WRITTEN EXERCISE
Transcribe the records word for word, starting at the first line of the records and ending at the line that contains "coord(184,190)". Leave the pictures out.

INPUT MATERIAL

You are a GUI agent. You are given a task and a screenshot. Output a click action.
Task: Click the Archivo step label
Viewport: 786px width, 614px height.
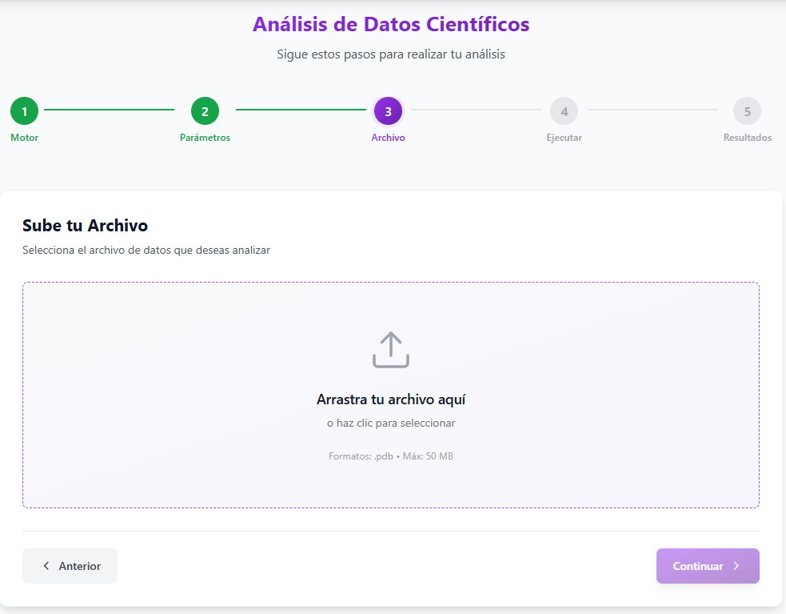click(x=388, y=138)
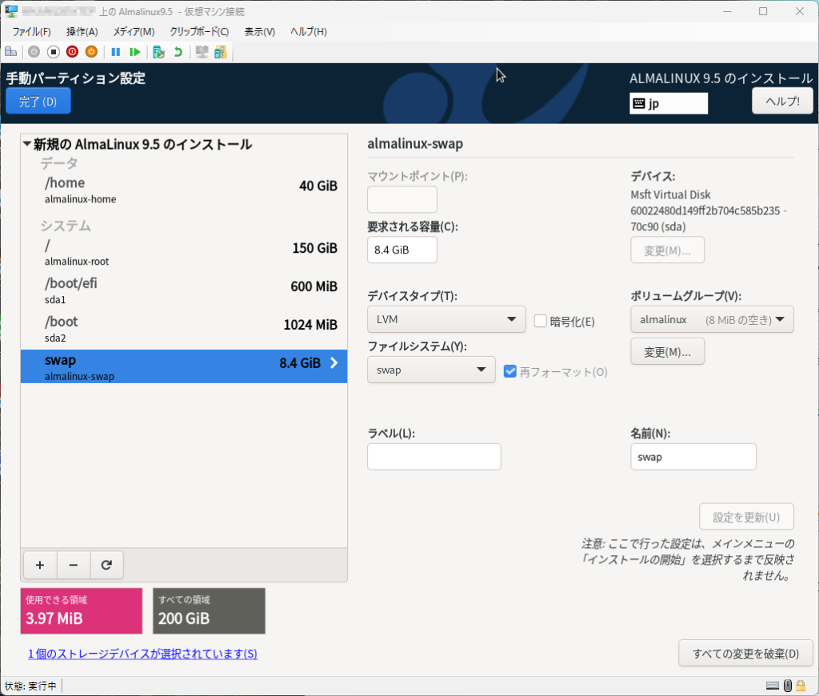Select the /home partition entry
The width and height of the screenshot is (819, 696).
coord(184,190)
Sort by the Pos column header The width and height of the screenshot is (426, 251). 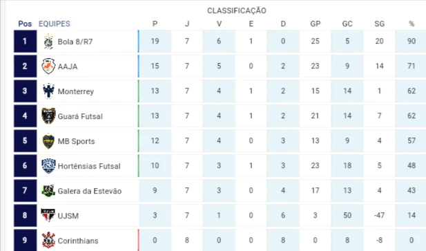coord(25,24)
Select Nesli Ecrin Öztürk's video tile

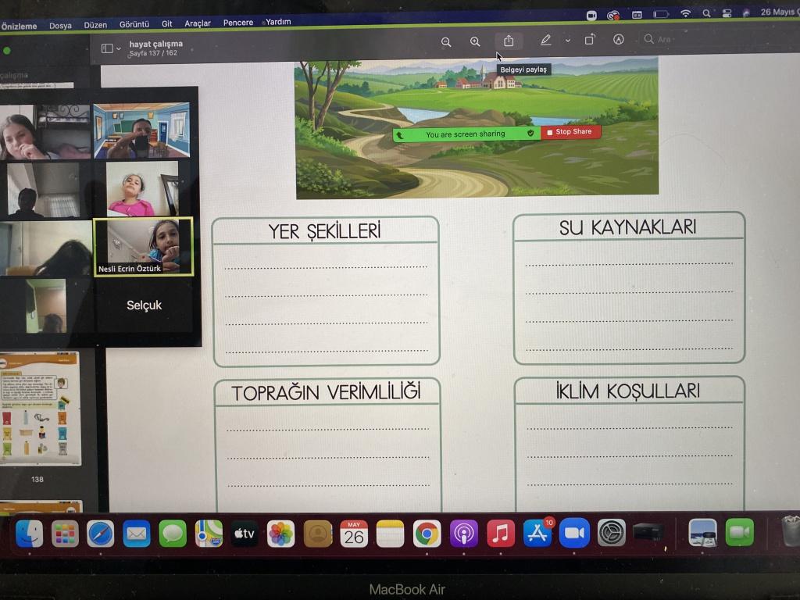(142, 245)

TASK SOLUTION
You are a GUI agent. You are given a task and a screenshot. Output a click action.
Task: Click the Archivo step label
Viewport: 786px width, 614px height.
click(x=388, y=138)
Select the /home partition entry
The width and height of the screenshot is (819, 696).
coord(184,190)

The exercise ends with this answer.